=== Extracted entries ===

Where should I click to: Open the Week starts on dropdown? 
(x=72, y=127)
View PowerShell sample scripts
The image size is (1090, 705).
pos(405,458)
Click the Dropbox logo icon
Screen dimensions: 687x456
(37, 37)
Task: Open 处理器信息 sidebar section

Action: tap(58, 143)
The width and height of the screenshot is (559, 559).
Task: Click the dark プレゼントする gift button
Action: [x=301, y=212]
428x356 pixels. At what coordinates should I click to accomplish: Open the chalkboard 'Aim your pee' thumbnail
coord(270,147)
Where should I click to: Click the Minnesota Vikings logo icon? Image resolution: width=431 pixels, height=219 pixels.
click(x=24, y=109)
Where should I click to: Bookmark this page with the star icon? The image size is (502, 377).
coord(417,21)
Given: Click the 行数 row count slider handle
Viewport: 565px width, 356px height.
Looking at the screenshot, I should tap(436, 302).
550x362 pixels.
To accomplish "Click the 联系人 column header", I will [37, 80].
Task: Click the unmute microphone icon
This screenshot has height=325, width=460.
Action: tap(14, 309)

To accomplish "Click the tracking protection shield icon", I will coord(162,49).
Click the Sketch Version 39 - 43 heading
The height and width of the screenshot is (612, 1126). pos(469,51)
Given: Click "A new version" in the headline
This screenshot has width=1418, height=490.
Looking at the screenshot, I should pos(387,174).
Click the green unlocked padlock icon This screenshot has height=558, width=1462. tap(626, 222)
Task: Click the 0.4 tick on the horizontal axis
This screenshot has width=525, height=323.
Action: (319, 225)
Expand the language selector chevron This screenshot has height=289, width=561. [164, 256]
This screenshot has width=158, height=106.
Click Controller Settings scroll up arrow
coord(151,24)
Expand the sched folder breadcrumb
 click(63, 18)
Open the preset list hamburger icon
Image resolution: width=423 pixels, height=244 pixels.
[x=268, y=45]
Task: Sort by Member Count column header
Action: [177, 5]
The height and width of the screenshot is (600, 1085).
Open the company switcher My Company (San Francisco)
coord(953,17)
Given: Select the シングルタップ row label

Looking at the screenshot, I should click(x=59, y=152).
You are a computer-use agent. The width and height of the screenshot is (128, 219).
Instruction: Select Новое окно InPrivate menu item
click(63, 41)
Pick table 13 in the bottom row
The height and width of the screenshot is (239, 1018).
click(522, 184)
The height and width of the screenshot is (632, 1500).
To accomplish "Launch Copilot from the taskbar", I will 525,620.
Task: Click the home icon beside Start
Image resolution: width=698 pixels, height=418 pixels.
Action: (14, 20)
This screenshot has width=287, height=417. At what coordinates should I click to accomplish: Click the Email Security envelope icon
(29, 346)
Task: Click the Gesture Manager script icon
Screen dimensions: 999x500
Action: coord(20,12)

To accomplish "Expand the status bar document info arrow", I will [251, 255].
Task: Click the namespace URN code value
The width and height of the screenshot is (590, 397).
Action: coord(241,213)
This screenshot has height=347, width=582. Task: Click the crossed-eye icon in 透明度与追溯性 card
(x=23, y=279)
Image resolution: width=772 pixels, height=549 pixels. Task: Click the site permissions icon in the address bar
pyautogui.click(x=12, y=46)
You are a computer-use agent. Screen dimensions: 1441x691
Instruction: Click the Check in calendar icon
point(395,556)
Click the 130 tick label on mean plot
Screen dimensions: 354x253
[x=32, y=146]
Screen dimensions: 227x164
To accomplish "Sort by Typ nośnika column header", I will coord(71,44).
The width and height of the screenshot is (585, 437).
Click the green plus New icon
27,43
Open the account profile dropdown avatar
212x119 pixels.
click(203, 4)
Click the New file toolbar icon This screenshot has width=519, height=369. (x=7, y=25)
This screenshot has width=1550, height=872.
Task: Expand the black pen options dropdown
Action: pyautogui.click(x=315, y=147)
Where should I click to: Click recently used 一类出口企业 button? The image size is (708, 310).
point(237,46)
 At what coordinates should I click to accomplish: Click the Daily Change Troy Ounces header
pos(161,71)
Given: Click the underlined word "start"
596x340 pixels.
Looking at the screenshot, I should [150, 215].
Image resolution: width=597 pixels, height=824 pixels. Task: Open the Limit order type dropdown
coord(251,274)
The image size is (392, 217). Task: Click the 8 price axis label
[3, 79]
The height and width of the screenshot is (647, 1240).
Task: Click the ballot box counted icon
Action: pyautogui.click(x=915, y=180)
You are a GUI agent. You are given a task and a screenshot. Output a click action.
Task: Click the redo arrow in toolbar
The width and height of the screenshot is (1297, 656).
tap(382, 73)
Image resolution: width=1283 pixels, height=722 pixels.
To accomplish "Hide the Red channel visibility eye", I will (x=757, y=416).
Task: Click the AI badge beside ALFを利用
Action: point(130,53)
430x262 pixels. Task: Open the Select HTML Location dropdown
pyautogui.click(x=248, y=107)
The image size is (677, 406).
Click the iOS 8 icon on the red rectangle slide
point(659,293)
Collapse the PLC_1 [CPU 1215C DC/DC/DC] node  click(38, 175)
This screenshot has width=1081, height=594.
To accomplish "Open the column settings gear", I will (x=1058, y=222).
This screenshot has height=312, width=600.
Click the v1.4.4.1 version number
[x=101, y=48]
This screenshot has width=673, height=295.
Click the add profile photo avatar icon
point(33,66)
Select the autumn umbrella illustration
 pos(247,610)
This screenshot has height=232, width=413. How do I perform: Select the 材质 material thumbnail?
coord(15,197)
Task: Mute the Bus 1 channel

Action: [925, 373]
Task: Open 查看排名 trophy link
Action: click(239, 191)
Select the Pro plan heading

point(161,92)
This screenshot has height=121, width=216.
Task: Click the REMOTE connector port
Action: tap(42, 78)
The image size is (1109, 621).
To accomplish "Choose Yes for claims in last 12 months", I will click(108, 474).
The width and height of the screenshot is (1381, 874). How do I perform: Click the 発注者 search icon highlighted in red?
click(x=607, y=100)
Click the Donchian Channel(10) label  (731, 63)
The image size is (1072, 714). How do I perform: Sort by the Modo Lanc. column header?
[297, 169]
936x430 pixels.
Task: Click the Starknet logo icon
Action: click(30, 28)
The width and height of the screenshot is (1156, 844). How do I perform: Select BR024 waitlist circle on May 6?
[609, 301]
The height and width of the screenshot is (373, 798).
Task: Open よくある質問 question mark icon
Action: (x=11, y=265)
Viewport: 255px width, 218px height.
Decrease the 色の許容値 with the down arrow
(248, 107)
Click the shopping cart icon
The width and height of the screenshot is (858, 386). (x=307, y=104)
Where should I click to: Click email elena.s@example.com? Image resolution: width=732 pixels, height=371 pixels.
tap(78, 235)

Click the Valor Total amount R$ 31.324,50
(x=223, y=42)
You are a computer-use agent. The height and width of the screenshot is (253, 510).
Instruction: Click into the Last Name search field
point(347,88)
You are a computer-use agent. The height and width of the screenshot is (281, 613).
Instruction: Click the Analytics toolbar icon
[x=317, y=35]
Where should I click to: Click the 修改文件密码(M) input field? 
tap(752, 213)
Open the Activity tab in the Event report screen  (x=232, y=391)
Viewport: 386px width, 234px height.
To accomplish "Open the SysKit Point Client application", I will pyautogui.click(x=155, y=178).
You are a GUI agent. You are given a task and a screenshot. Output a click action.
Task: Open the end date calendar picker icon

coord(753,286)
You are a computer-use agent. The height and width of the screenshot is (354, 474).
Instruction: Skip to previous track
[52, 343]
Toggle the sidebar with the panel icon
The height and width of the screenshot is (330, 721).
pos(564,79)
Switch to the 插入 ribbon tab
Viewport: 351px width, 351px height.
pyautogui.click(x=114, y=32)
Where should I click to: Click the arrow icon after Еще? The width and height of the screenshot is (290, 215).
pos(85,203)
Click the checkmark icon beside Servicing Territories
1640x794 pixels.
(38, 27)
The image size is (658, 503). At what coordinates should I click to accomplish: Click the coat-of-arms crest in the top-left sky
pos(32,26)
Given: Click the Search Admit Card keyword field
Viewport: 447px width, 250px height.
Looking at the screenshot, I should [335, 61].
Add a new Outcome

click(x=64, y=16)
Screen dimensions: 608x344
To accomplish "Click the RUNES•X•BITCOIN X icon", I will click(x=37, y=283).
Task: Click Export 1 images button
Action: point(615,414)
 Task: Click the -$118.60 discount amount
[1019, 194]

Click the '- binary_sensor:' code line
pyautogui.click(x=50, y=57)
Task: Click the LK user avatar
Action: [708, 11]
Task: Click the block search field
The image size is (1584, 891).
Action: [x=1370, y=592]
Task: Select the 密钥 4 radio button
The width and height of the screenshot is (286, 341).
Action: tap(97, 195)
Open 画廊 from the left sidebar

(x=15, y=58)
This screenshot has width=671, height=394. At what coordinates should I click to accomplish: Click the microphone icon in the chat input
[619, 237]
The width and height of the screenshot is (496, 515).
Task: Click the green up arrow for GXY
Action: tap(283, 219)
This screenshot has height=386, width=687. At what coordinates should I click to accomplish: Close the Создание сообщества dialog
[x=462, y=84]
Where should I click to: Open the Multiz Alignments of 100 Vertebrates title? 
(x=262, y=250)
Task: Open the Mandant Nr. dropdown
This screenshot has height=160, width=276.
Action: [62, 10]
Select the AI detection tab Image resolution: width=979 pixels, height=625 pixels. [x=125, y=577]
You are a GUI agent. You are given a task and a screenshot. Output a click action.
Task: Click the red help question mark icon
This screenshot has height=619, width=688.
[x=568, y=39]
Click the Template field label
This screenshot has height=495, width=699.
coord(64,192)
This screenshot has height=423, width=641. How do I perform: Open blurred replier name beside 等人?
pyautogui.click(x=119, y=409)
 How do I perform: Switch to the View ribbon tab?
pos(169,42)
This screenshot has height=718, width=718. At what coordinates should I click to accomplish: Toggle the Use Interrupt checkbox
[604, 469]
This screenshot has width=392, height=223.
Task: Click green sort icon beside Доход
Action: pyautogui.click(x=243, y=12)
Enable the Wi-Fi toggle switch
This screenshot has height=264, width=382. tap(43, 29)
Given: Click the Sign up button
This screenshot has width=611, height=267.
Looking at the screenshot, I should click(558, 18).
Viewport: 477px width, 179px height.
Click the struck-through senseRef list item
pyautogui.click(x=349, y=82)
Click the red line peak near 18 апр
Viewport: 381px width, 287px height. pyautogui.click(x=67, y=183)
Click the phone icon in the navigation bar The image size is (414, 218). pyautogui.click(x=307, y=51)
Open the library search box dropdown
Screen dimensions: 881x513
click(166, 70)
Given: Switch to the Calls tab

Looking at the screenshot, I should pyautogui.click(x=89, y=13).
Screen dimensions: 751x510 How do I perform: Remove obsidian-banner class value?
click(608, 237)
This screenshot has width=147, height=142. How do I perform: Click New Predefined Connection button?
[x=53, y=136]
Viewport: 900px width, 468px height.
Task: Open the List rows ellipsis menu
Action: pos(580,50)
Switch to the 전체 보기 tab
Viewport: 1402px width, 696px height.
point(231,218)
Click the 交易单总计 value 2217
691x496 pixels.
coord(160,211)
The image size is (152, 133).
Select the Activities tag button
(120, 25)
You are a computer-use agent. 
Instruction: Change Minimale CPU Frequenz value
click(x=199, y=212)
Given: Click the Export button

===

* [Problem to solve] For the word "computer", please count the lines in the data where it appears and respond with the number only.

* [Answer for this exercise] 6